Entre le document et la fiction

Dernière mise à jour : 9 juin

Immersion dans le monde photographique d’Elizabeth Landry.


Elizabeth Landry est une jeune photographe de 22 ans. Tout juste diplômée de l’Université Laval en Arts visuels et médiatiques, elle est aussi lauréate du Prix René-Richard ainsi que récipiendaire du prix offert par le centre photographique VU. Les reconnaissances qui ont été attribués à cette artiste s’articulent autour de cinq ans d’études en arts visuels.


Sa démarche

Son travail s’inscrit dans la quête de référents photographiques marqués par l’immobilité qui apaise le système limbique et qui interpelle le lobe frontal. Landry s’intéresse à la frontière qui est parfois mince entre mise en scène et réalité. Par la photographie argentique, l’artiste sème le doute entre l’instantanéité et la mise en scène ainsi qu’entre le réel et la fiction.

Ses images, produites à la chambre photographique et ensuite retravaillées numériquement revendiquent une filiation photographique, cinématographique, ou picturale, misant sur l’effet de charge culturelle maximale qu’elles sont censées produire. L’angle d’approche de son activité créatrice s’effectue autour d’une confrontation entre différents espace-temps dans une même photographie.

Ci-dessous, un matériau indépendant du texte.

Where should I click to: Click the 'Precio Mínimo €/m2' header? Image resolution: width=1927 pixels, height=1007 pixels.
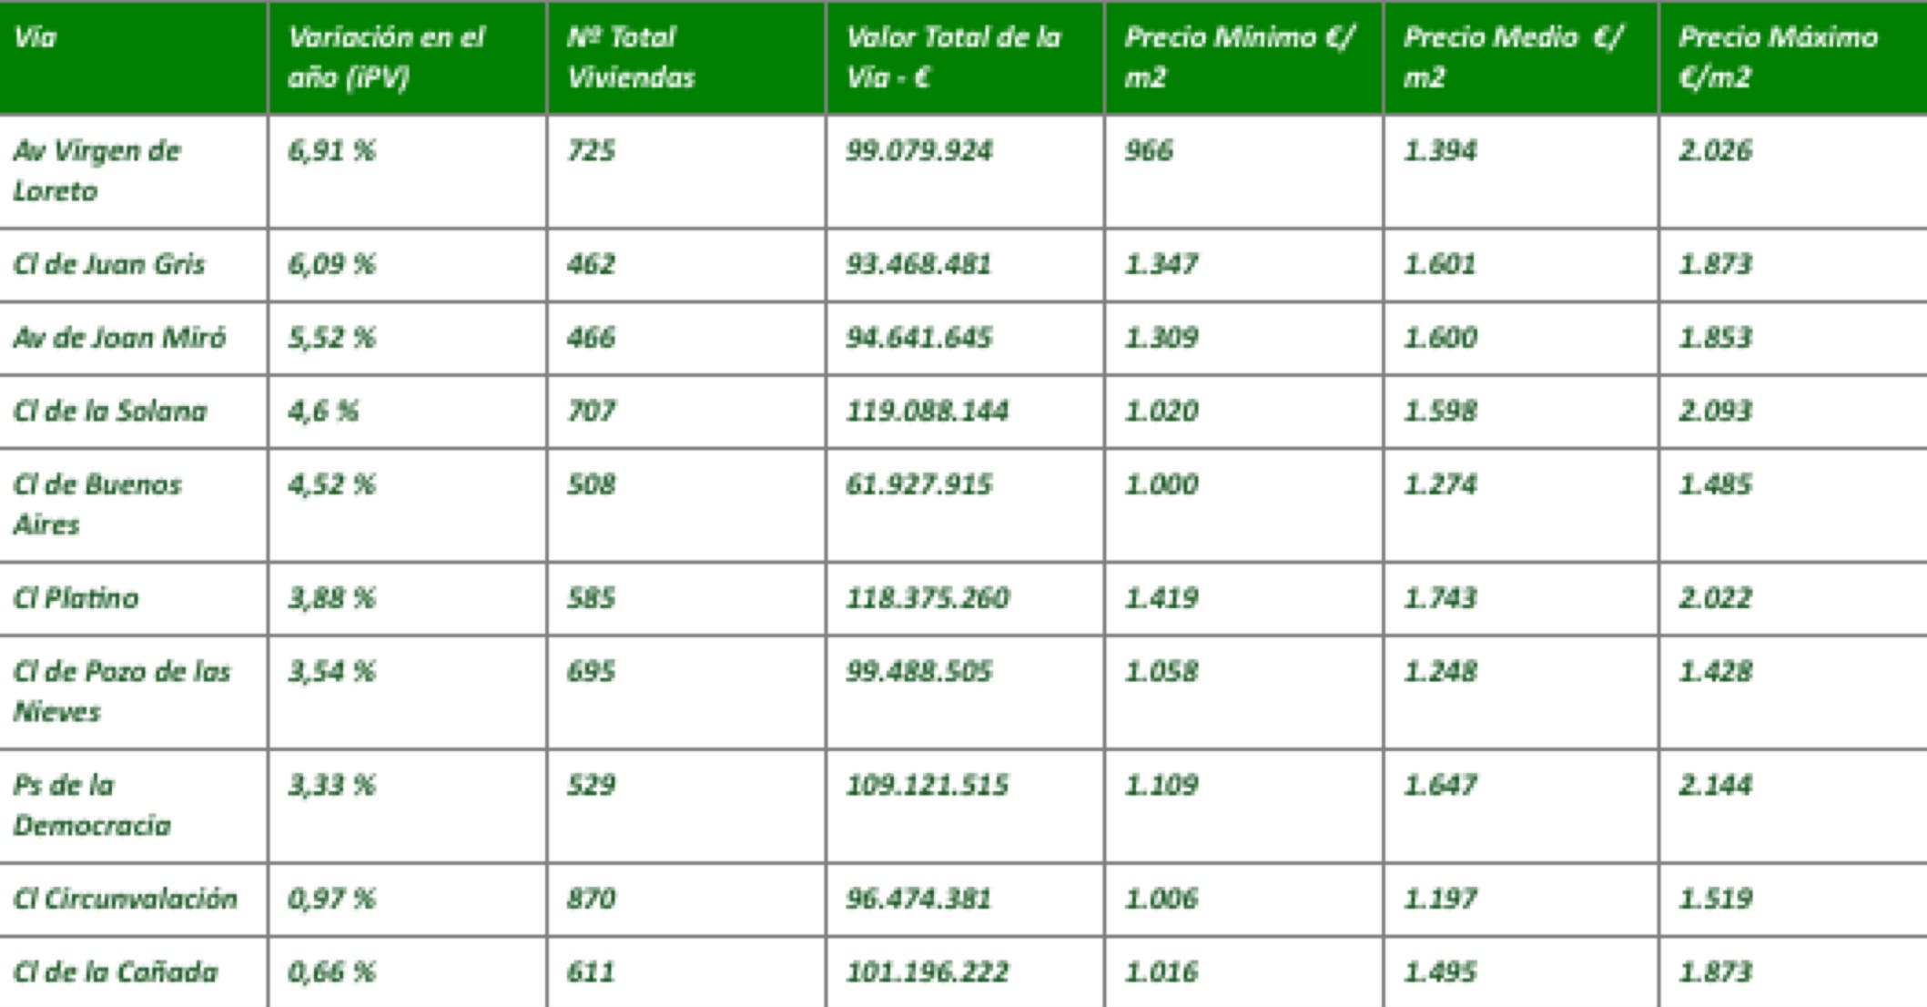(x=1239, y=57)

Son usage du noir et blanc participe à l’inscription temporelle de ses images.


Guidées par une pulsion de la découverte et agrémentées par la notion de coïncidence, certaines de ses images témoignent d’une expérience performative. Dans ses compositions, elle construit un univers narratif dans lequel les personnages évoluent dans une fiction, dont elle conserve toujours la clé. De cette manière, l’énigme reste entière. C’est donc au spectateur de discerner l’avant et l’après de l’image afin de l’intégrer dans un récit.


Elle exploite des lieux et des décors qui, dans l’œil de la caméra, participent à la création d’un caractère anachronique. Ces images ont pour but de provoquer chez celui qui regarde un sentiment d’une inquiétante étrangeté. Les espaces mis en lumière paraissent habités, comme s’ils étaient constitués d’une sorte d’altérité pouvant agir sur les personnages représentés. Ainsi, le monde est pris au jeu de la perception qu’Elizabeth a de lui (Dionne, Landry, 2022).


Son travail, très particulier de par son processus, se démarque spécialement dans cette présente ère de l’instantané. Le choix du médium argentique de grand format représente l’antithèse de la pollution photographique et visuelle qui découle de l’usage abusif de nos téléphones intelligents devenants toujours plus performants et qui éliminent la possibilité de pratiquer la photographie consciente.


Exposition des finissants

Son plus récent travail, une série de photographies argentiques de format quatre par cinq est exposé au pavillon de La Fabrique de l’Université Laval jusqu’au 10 juin 2022. L’Exposition des finissantes est accessible par les ascenseurs situés près des portes du 295, boulevard Charest Est. Les heures d’ouverture sont de 12h à 17h et ce, à tous les jours.